> What to do
Please return each of the entries exactly, minus their pictures.

***** Material for the task

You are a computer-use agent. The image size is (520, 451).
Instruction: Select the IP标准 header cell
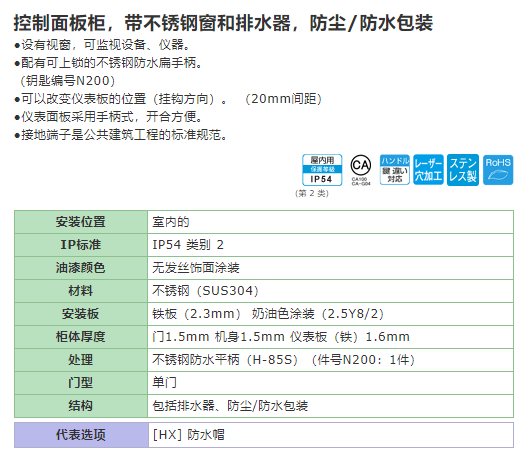coord(81,245)
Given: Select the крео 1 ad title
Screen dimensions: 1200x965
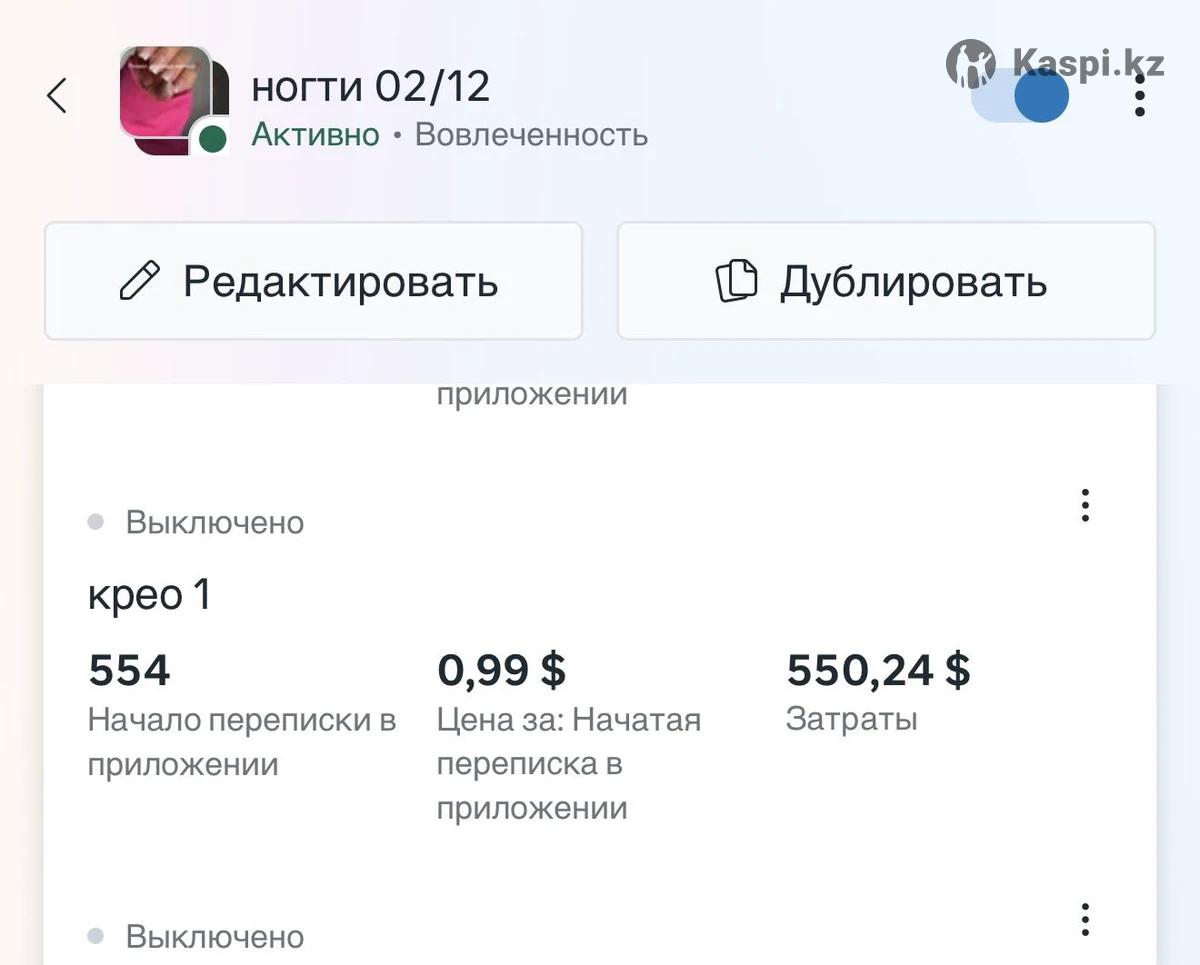Looking at the screenshot, I should point(150,595).

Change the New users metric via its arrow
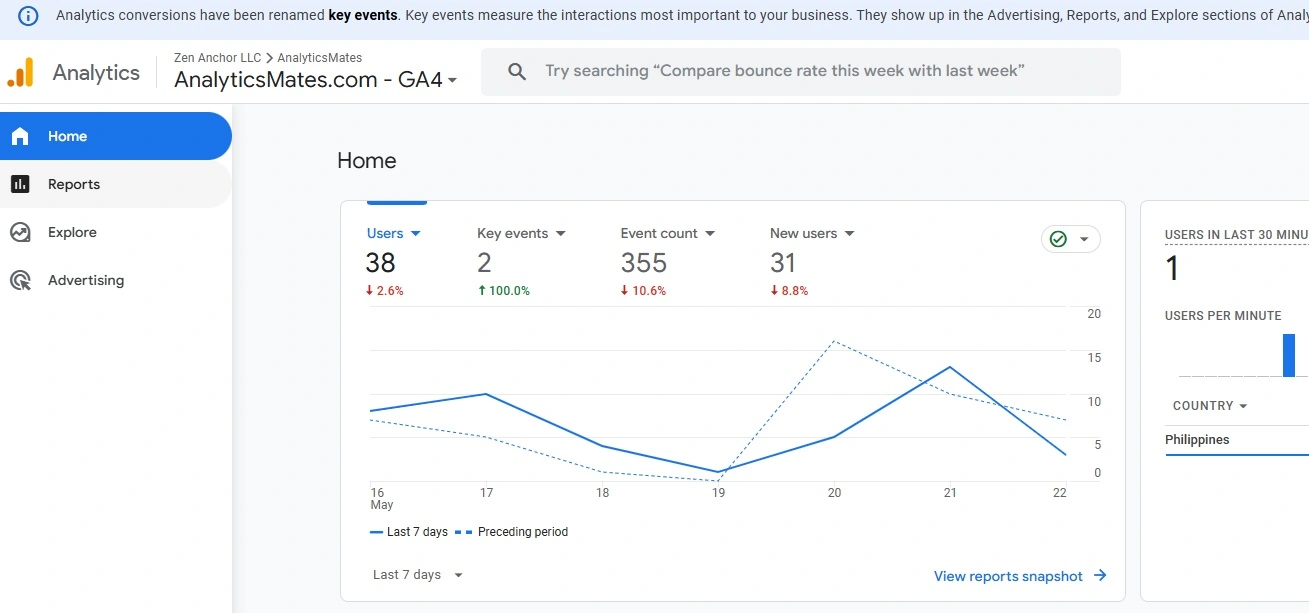point(849,233)
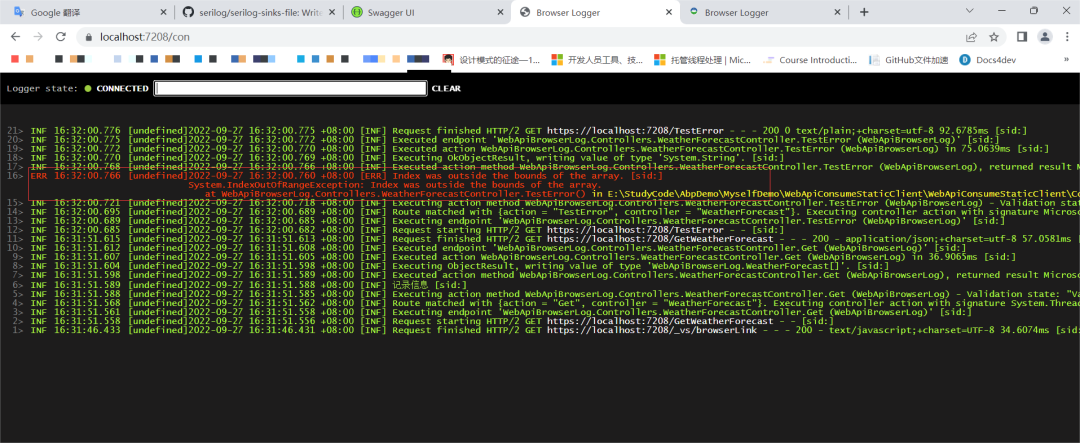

**********

> Written reply
You are a computer-use agent. The image size is (520, 451).
Instruction: Select the IP标准 header cell
coord(81,245)
Given: Select the крео 1 ad title
Screen dimensions: 1200x965
Looking at the screenshot, I should point(150,595).

Change the New users metric via its arrow
point(849,233)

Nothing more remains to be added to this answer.